Many creative networkers have experienced problems with traditional job titles and career ladders. While names are necessary for communication and a sense of progress, by publishing work profiles and project credits instead of focusing on official titles and office politics, people pay attention to actual services offered and reputations earned.
Job titles and project roles can have a significant impact on the clarity, branding, status and behavior of employees. People’s primary concern becomes climbing the corporate ladder instead of doing a great job.
By using a work profile a person can briefly describe his or her set of services within the context of an organization
They can adopt job titles that add value to their personal brands.

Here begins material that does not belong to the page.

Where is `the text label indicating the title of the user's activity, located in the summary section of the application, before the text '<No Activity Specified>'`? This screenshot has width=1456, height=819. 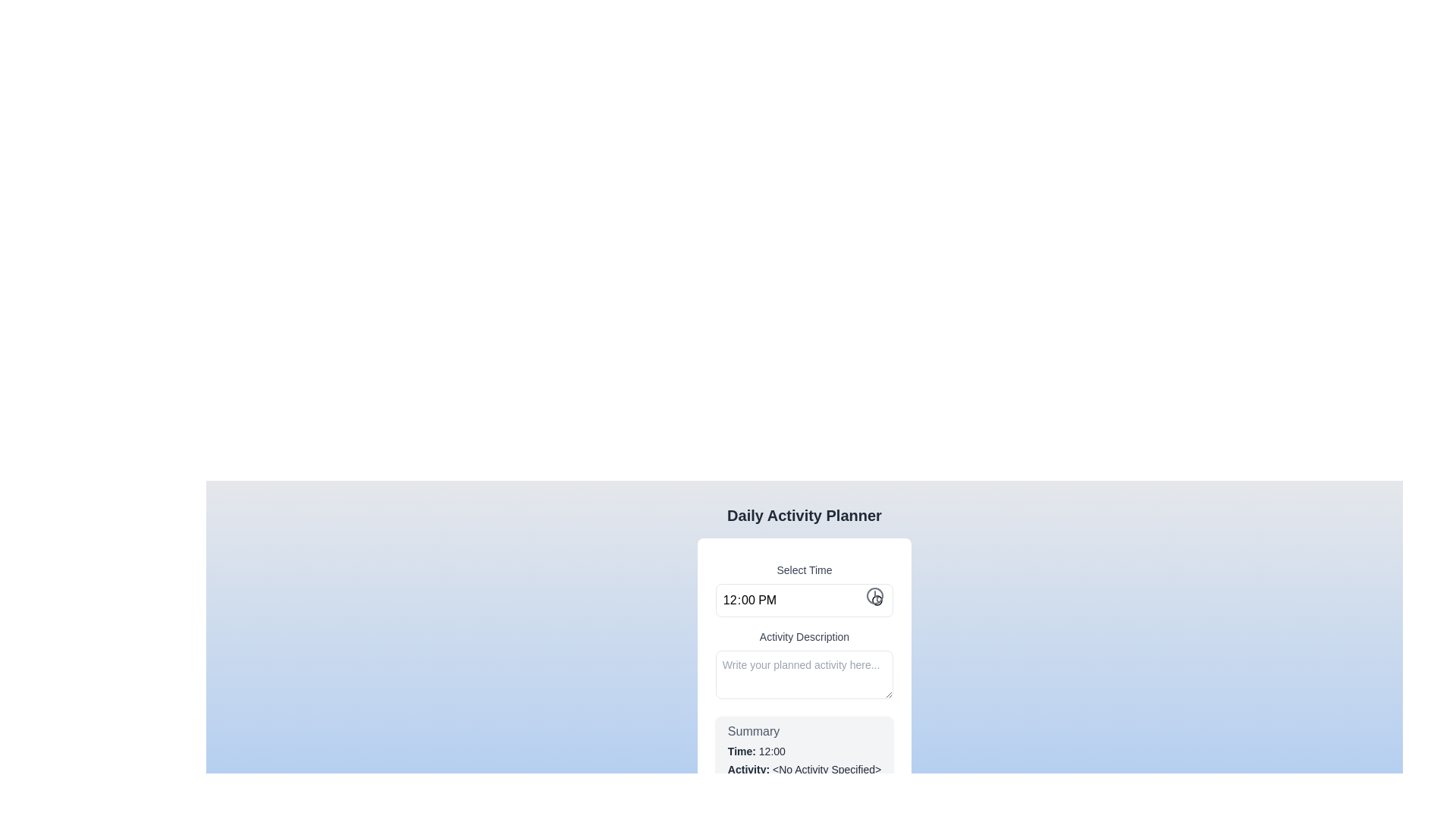 the text label indicating the title of the user's activity, located in the summary section of the application, before the text '<No Activity Specified>' is located at coordinates (750, 769).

When offering people job titles here are a few things to take into account:
1: Make official job titles as “wide” as possible. Titles have a tendency to multiply like rabbits. Resist any temptation to end up with a list of titles containing Creative Directors, Front-end Designers, Interaction Designers, Interaction Directors, Lead Creative Designers, etc… Instead give everyone the title Designer and allow people to have different roles in different projects to satisfy their desire to distinguish themselves.
2: Do not inflate official job titles with predicates such as Senior, Head, President, Lead, Director, Vice, and Master. There should be no Senior Vice President of Office Management. As a job title, Office Managers good enough.
3: Avoid glamorous job titles, such as Eviction Technician (instead of Bouncer) or Transparent-Wall Maintenance Engineer (Window Cleaner) [bbc, “25 of Readers’ Inflated Job Titles”] unless you have a compelling reason to do so from the perspective of branding your organization. There’s nothing wrong with the job title Social Media Guru if you want your company to be seen as technically pretentious and socially awkward. Stick to standardized titles as much as possible and leave the fancy names for project roles.